▸ EXERCISE BRIEF: Under this line are the records; repeat exactly the lines starting at the one containing "Screen dimensions: 1273x829" and ending at the one containing "You are a computer-use", omitting pictures.

▸ DATASET EXTRACT:
::::::::

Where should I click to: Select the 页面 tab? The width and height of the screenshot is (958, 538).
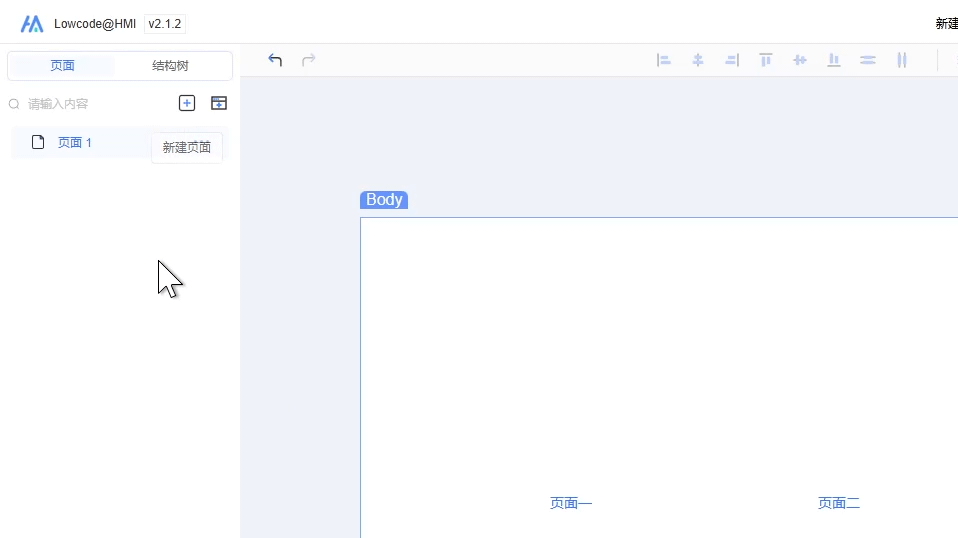pos(62,66)

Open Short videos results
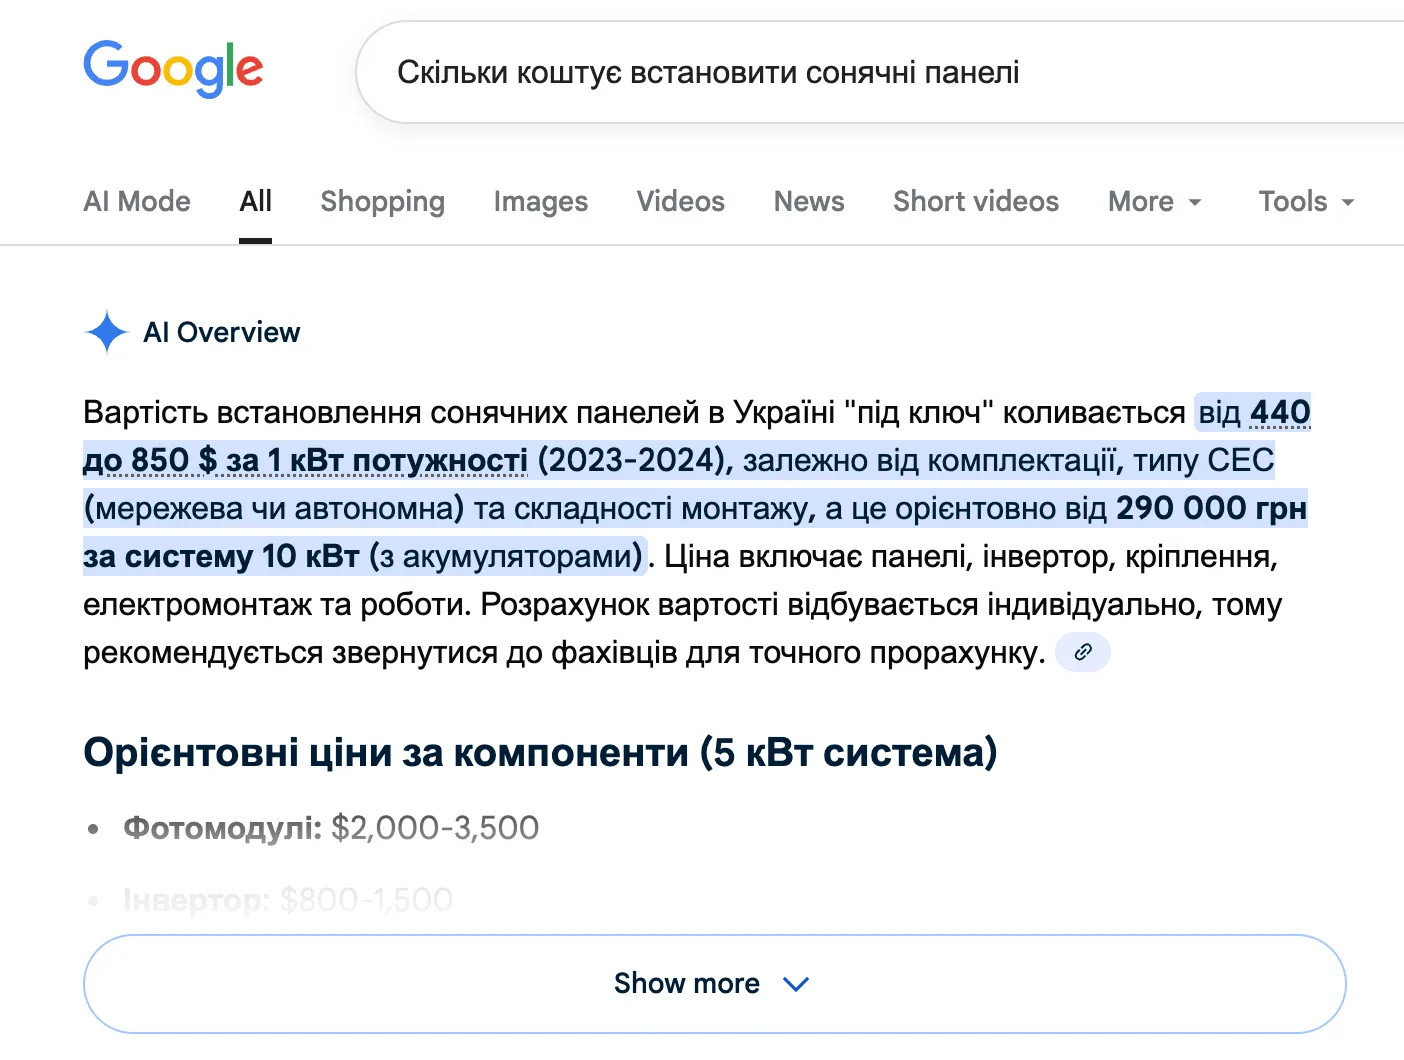[x=975, y=202]
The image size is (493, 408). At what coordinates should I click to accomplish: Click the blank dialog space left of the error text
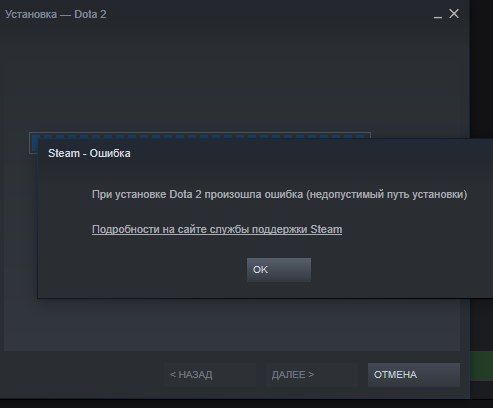(x=65, y=213)
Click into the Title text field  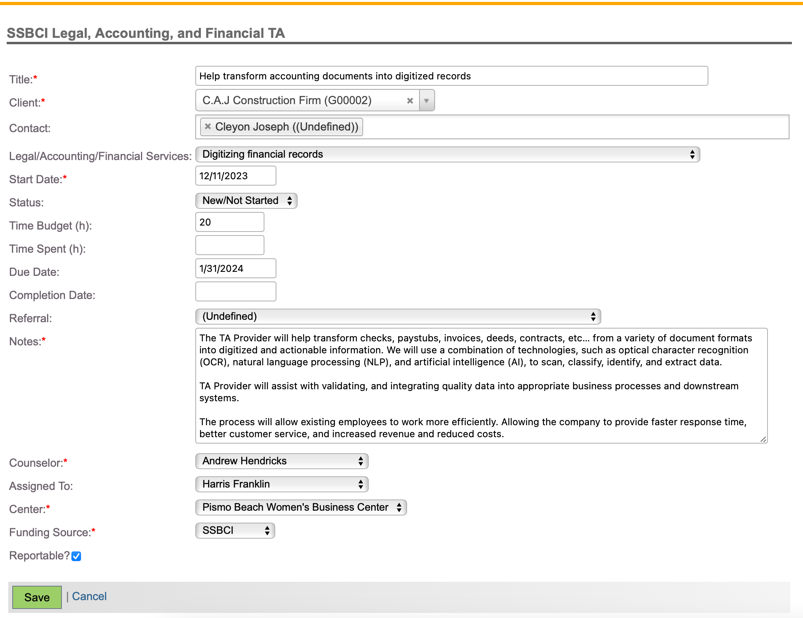[451, 76]
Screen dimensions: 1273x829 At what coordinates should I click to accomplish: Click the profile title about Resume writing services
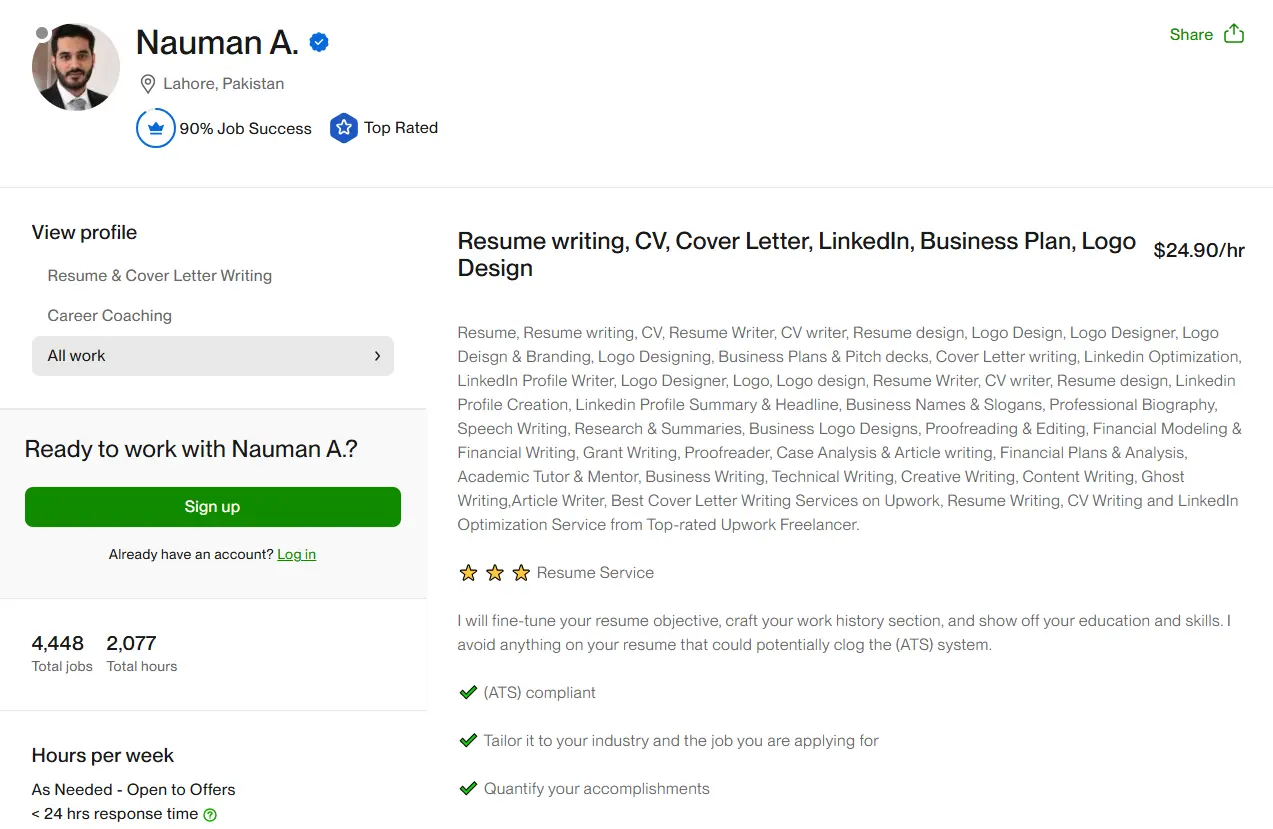pyautogui.click(x=795, y=253)
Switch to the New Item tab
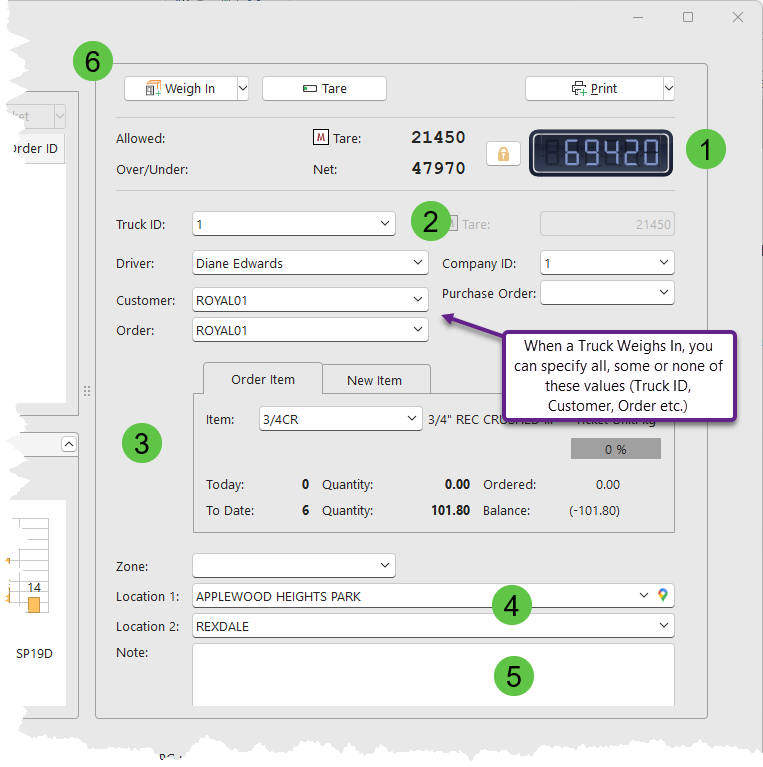This screenshot has height=767, width=763. point(375,380)
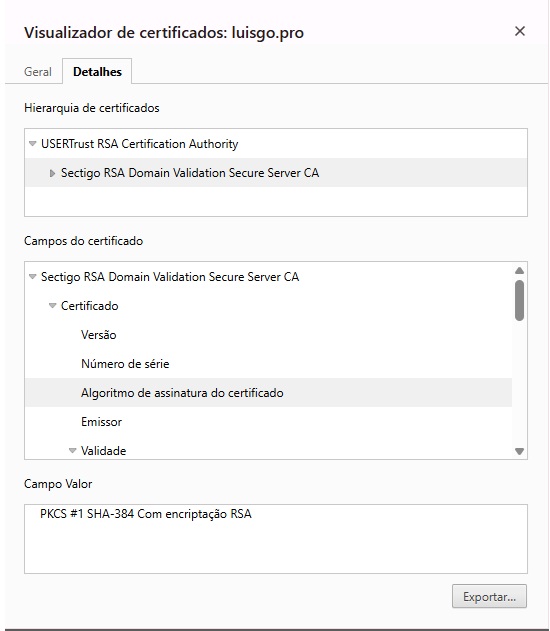Select the Número de série field
The width and height of the screenshot is (550, 631).
125,364
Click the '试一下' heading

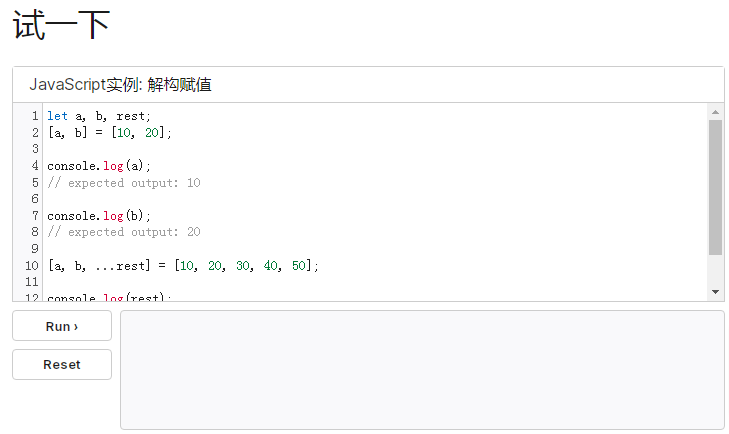coord(61,25)
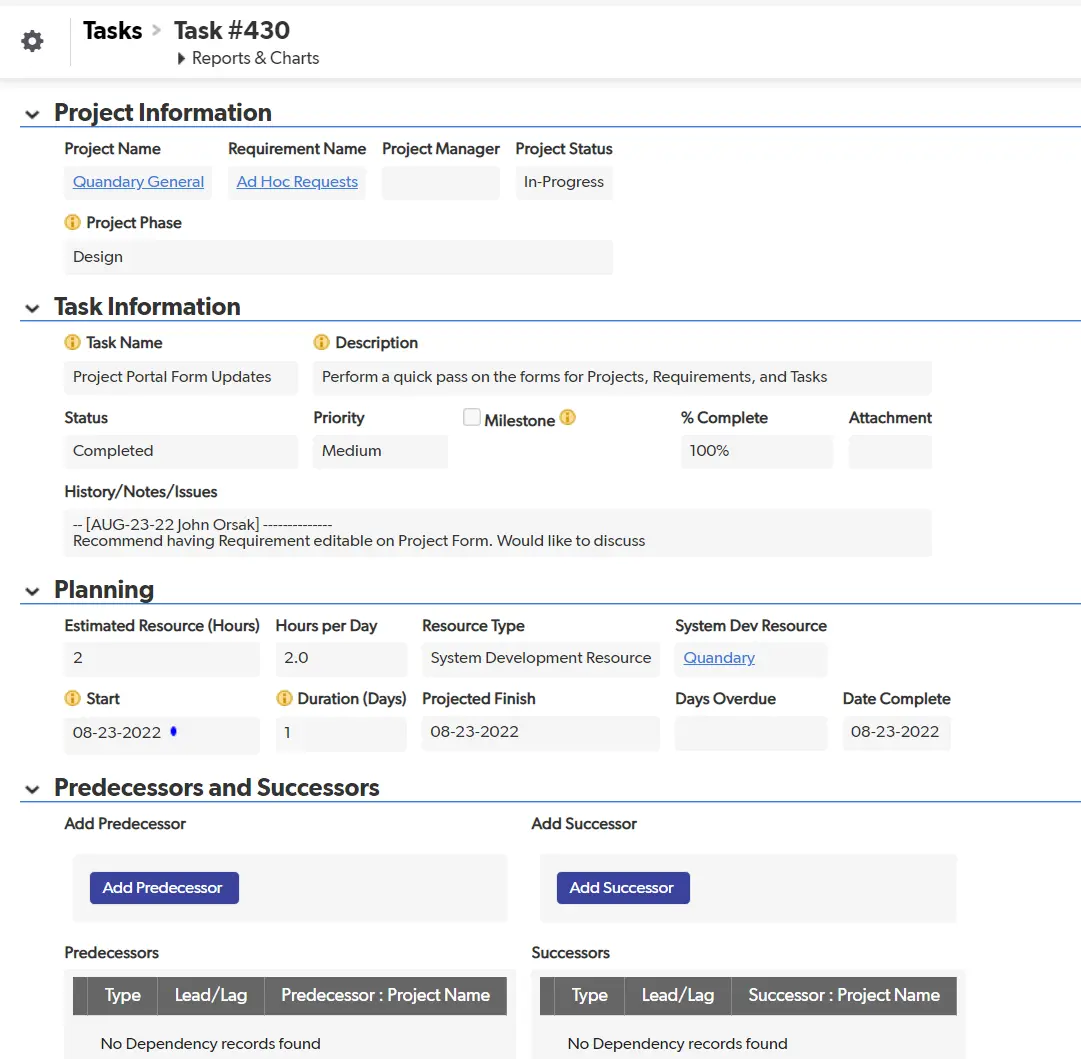Collapse the Predecessors and Successors section

click(31, 789)
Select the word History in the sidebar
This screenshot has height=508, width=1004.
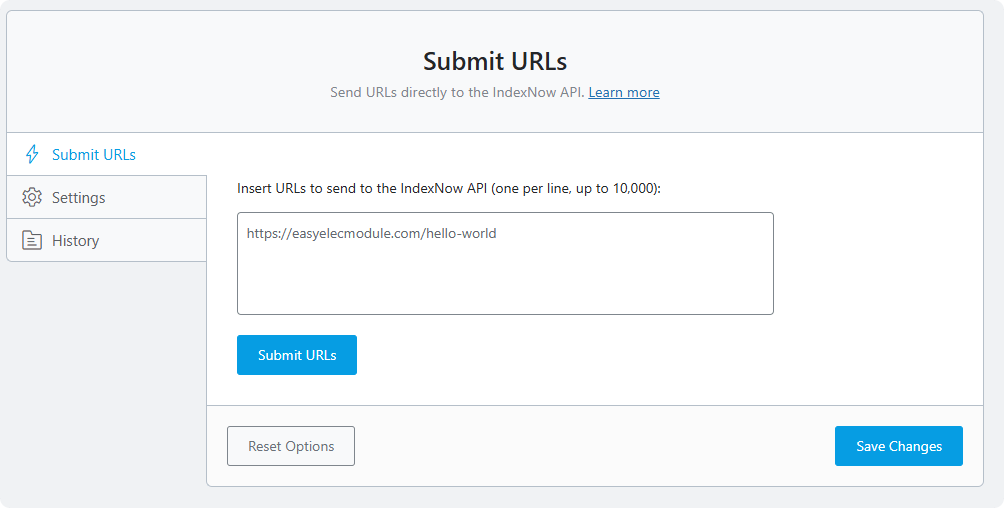pos(76,240)
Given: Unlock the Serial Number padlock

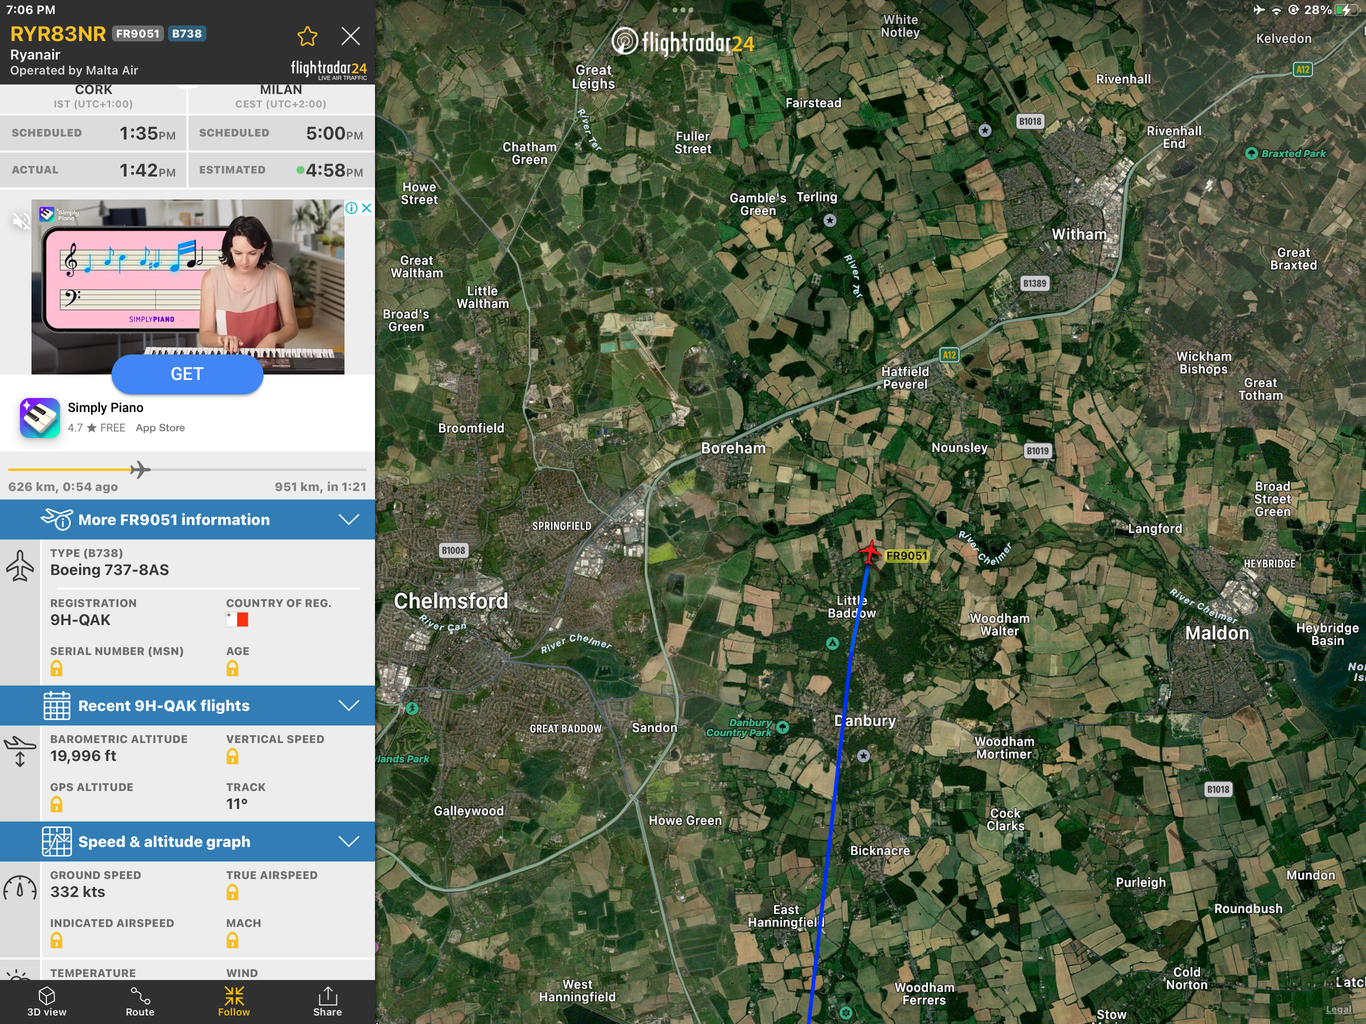Looking at the screenshot, I should coord(57,668).
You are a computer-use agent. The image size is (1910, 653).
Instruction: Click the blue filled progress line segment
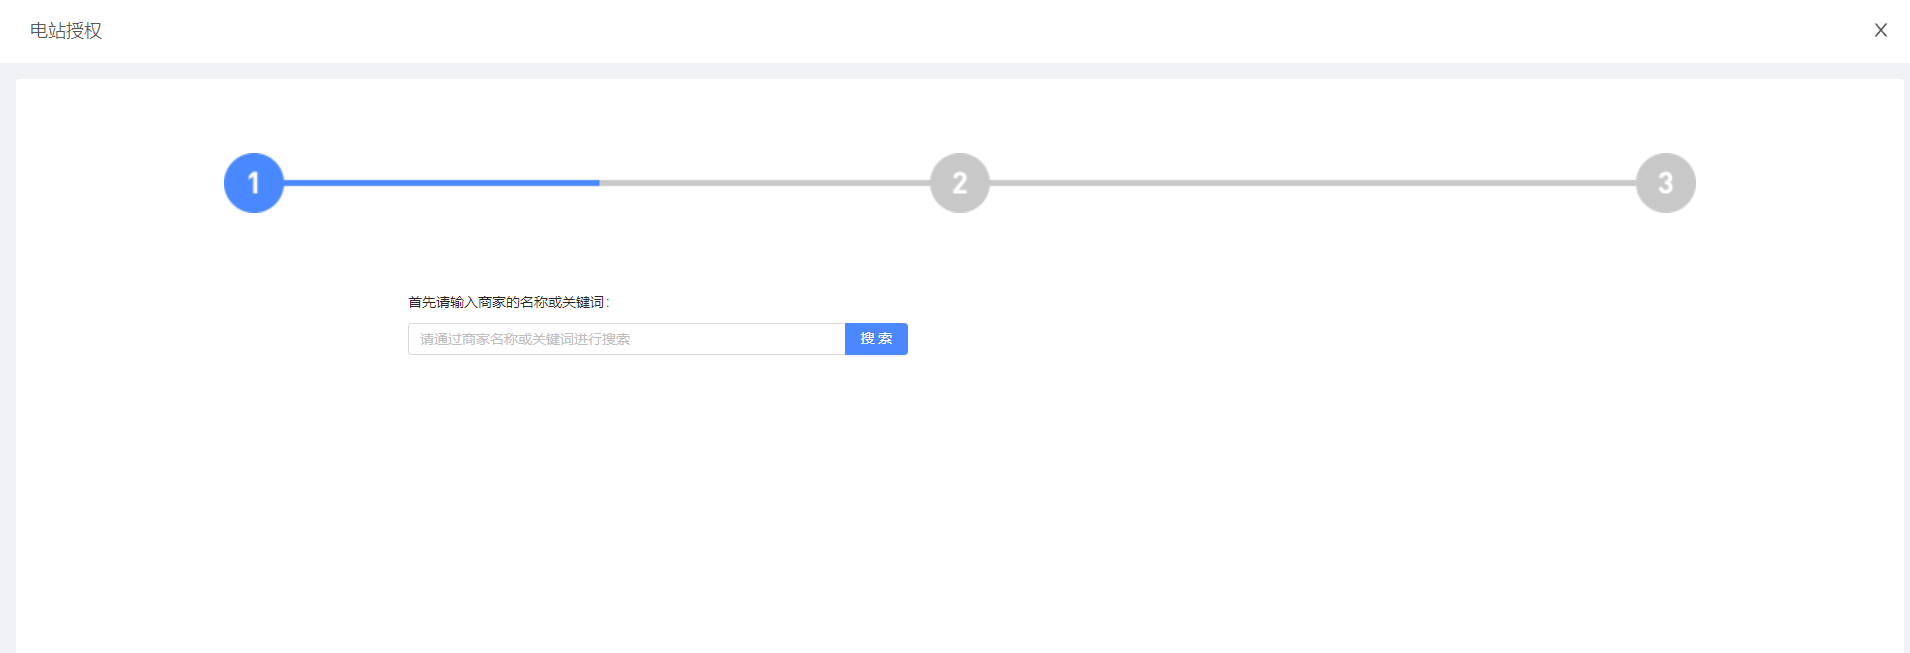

::::::::

▸ WRITTEN SOLUTION:
Screen dimensions: 1273x829 At what coordinates should I click to accomplish: Click the profile title about Resume writing services
pyautogui.click(x=795, y=253)
Switch to the New Item tab
This screenshot has height=767, width=763. point(375,380)
Select the Número de série field
The width and height of the screenshot is (550, 631).
125,364
Click the '试一下' heading

coord(61,25)
Collapse the Predecessors and Successors section

click(31, 789)
Select the word History in the sidebar
This screenshot has height=508, width=1004.
pos(76,240)
Given: Unlock the Serial Number padlock

Looking at the screenshot, I should coord(57,668).
You are a computer-use agent. The image size is (1910, 653).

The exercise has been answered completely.